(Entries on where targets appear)
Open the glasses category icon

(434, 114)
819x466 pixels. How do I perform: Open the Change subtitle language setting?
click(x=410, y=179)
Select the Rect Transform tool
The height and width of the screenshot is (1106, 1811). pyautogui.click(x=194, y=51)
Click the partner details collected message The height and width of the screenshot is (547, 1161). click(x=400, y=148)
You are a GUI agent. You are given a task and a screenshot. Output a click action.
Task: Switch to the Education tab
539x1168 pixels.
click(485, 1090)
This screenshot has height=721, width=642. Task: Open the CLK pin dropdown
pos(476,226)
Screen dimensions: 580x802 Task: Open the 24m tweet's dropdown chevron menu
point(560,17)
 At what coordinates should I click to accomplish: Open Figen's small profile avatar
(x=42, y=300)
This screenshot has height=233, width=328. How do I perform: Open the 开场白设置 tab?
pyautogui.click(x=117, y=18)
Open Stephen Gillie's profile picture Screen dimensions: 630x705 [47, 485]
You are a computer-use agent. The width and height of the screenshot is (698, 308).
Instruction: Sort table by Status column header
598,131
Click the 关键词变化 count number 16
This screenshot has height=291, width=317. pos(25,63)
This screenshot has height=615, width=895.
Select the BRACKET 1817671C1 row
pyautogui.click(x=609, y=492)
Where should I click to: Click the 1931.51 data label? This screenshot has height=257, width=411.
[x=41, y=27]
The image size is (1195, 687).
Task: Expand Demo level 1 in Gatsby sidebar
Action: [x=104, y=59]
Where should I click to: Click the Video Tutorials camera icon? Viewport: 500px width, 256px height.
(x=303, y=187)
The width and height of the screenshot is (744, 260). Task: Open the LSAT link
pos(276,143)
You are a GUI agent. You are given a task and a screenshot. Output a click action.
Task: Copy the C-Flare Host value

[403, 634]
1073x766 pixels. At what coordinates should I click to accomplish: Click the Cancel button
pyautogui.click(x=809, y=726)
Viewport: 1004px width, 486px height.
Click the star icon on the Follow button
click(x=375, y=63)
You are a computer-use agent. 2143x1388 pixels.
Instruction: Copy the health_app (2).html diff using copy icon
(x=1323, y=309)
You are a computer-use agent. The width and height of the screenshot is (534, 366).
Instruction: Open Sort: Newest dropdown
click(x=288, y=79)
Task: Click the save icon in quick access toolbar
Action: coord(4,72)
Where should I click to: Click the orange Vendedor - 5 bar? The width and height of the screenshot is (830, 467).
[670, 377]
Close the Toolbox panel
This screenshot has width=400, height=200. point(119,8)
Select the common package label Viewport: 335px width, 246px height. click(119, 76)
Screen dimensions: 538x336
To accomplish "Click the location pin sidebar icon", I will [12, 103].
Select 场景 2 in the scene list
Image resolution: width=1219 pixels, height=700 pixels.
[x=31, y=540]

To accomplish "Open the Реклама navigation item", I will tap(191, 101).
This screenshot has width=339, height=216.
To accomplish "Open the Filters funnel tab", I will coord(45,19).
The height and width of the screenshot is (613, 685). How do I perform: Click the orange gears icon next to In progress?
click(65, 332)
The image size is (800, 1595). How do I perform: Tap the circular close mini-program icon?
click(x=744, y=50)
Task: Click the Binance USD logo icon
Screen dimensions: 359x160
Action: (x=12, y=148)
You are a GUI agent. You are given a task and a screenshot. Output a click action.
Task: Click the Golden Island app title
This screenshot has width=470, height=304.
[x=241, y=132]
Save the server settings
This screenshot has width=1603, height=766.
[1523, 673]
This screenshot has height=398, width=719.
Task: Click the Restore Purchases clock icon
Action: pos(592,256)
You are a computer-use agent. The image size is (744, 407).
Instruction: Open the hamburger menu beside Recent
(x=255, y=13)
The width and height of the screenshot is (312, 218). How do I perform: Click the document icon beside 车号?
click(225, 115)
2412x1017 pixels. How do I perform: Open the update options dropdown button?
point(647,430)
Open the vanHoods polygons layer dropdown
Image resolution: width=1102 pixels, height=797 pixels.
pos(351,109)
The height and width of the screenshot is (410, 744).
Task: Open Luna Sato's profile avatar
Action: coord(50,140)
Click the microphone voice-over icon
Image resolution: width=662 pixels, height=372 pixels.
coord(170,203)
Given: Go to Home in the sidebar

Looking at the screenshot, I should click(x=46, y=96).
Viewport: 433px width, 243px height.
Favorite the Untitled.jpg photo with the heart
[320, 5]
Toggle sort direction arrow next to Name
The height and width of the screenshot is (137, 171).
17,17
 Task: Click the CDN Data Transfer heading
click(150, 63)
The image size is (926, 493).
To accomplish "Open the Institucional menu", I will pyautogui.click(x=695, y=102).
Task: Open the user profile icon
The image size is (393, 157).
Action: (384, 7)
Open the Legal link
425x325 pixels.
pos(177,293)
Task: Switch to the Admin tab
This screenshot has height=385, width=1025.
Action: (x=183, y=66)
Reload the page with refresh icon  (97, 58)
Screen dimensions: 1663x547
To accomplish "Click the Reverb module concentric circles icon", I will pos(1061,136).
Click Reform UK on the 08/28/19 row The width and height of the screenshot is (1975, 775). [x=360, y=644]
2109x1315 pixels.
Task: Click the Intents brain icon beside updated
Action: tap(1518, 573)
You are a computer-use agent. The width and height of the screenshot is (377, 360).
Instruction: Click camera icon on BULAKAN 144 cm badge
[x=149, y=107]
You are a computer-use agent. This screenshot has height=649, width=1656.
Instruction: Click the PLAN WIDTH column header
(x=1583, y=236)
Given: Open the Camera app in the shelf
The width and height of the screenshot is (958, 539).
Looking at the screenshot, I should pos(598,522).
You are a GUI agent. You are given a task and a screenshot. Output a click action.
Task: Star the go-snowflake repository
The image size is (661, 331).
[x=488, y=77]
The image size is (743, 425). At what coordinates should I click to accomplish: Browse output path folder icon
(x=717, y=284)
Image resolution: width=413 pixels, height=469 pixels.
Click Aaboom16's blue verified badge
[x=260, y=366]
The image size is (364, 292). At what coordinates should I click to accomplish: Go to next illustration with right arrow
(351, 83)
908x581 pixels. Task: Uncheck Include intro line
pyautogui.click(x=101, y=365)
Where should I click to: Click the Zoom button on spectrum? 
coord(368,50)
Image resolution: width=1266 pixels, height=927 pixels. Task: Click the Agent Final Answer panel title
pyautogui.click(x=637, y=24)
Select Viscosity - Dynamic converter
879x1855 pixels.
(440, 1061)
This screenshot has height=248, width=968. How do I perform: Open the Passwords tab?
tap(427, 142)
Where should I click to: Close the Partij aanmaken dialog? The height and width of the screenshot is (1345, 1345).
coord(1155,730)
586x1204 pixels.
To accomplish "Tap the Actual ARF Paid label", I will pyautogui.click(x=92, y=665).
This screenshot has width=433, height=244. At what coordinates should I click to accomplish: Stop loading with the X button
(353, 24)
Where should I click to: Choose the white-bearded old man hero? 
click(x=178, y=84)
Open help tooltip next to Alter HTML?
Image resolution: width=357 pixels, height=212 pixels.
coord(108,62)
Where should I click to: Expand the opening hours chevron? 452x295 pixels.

● Work to be completed
Starting at the line with "586x1204 pixels." and continuing through the end of the entries, rewrite those lines with "tooltip" changed to "popup" and nothing else altered.

● Task output
586x1204 pixels.
To accomplish "Tap the Actual ARF Paid label", I will pyautogui.click(x=92, y=665).
This screenshot has width=433, height=244. At what coordinates should I click to accomplish: Stop loading with the X button
(353, 24)
Where should I click to: Choose the white-bearded old man hero? 
click(x=178, y=84)
Open help popup next to Alter HTML?
Image resolution: width=357 pixels, height=212 pixels.
coord(108,62)
Where should I click to: Expand the opening hours chevron? 452x295 pixels.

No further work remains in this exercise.